* Start Provided passage *

If you don't want to use the package or you want other criteria for
stooping, I think the correct way to do this are continuation marks, but an
easier but more inefficient way is using a parameter (so it is thread safe).

;-----
#lang racket
(define recursion-level (make-parameter 0))

(define (f x)
  (sleep (* .1 (random)))
  (cond
    [(<= (recursion-level) 5)
     (parameterize ([recursion-level (add1 (recursion-level))])
       (displayln (list (recursion-level) x))
       (f (* x 2)))]
    [else
     (displayln (list "too many recursions" x))]))

(thread (lambda () (f 10)))
(f 1)
; -----

Gustavo

On Fri, Aug 9, 2019 at 2:03 PM Sam Tobin-Hochstadt <sa...@cs.indiana.edu>
wrote:

> This is possible -- the central trick is to maintain information about
> the call stack separately, perhaps by using continuation marks.
>
> We (mostly Phil Nguyen) recently built a tool that does this. If you
> take your program, install the "termination" package, and then add:
>
>     (require termination)
>     (begin/termination (recur1 0))

* End Provided passage *
* Start Record list *

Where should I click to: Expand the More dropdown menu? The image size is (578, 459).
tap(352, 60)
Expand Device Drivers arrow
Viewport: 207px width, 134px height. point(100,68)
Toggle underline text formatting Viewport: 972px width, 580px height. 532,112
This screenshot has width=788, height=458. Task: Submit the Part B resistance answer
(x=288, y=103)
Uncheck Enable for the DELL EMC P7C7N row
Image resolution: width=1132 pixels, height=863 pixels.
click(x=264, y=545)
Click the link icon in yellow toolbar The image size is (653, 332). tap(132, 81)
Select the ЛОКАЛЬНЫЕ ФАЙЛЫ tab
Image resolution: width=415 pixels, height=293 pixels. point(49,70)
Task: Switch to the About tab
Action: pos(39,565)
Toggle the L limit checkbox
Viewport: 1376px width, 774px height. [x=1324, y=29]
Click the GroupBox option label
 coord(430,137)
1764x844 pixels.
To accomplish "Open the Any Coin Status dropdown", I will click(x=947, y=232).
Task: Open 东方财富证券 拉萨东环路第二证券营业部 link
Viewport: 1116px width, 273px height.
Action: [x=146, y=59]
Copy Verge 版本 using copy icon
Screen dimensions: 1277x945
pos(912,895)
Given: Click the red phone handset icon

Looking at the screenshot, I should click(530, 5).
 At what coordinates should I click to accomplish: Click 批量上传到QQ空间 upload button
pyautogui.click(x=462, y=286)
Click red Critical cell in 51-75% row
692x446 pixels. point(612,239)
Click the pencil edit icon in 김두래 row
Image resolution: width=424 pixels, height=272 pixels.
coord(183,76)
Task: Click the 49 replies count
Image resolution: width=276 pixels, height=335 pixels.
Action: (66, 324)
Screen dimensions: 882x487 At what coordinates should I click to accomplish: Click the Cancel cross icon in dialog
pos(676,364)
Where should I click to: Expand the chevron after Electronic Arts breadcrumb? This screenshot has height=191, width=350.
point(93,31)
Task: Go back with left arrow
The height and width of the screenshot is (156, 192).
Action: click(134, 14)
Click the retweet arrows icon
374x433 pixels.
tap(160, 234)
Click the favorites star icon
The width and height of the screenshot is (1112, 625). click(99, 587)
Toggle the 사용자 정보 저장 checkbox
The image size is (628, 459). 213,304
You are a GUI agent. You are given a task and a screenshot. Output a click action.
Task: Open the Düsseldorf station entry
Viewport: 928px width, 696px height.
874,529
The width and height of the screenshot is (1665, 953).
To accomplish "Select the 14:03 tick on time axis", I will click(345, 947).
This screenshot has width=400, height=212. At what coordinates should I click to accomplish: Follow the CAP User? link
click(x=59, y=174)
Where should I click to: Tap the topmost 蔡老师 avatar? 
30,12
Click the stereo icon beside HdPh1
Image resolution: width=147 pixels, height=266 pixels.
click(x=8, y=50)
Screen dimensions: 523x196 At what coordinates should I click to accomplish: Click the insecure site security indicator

* End Record list *

- Exercise requirements:
1. From the Racket recursion message, extract the span starting at "If you don't" and ending at "(* .1 (random)))", copying it verbatim.
2. Answer these from the Racket recursion message:
(a) What initial value is given to the recursion-level parameter in the code?
(b) Which package does the quoted reply say to install?
(c) On what date was the quoted reply written?
3. Carry on the Racket recursion message from its last line.

- Task responses:
1.
If you don't want to use the package or you want other criteria for
stooping, I think the correct way to do this are continuation marks, but an
easier but more inefficient way is using a parameter (so it is thread safe).

;-----
#lang racket
(define recursion-level (make-parameter 0))

(define (f x)
  (sleep (* .1 (random)))

2.
(a) 0
(b) The "termination" package
(c) Friday, August 9, 2019

3.
>
> you get this error message:
>
> possible-non-termination: Recursive call to `#<procedure:recur1>` has
> no obvious descent on any argument
> - Preceding call:
>   * 1st arg: 3
> - Subsequent call:
>   * 1st arg: 6
>
> We have a paper, here: https://arxiv.org/abs/1808.02101 which goes
> into detail about how it works. The source code is here:
> https://github.com/philnguyen/termination
>
> Sam
>
> On Fri, Aug 9, 2019 at 11:58 AM Kees-Jochem Wehrmeijer
> <henc...@gmail.com> wrote:
> >
> > Hi,
> >
> > I'm wondering whether it's possible for a function to detect whether
> it's being called by itself, possibly indirectly. I want to use this to
> prevent endless loops and generate different results in these situations.
> For example, imagine I have the following functions:
> >
> > (define (foo loc)
> >   (list
> >    (cons loc 'a)
> >    (cons (+ loc 1) 'b)
> >    (cons (+ loc 2) 'c)))
> >
> > (define (combine a b)
> >   (lambda (loc)
> >     (append (a loc) (b (+ loc 3)))))
> >
> > So I can do:
> > > ((combine foo foo) 0)
> > => '((0 . a) (1 . b) (2 . c) (3 . a) (4 . b) (5 . c))
> >
> > Now, let's say I have these recursive definitions:
> >
> > (define (recur1 loc)
> >   ((combine foo recur2) loc))
> >
> > (define (recur2 loc)
> >   (recur1 loc))
> >
> > Defined in this way, a call to (recur1 0) loops endlessly. I would like
> it too return something like
> > > (recur1 0)
> > => '(0 . a) (1 . b) (2 . c) (loop 0))
> >
> > So I was thinking if I could make it work if I could do something like:
> > (define (recur1 loc)
> >   (if (in-recursive-call?)
> >       (list (cons 'loop 0))
> >       ((combine foo recur2) loc)))
> >
> > Is that something that's possible? Is there a better way to do what I
> want?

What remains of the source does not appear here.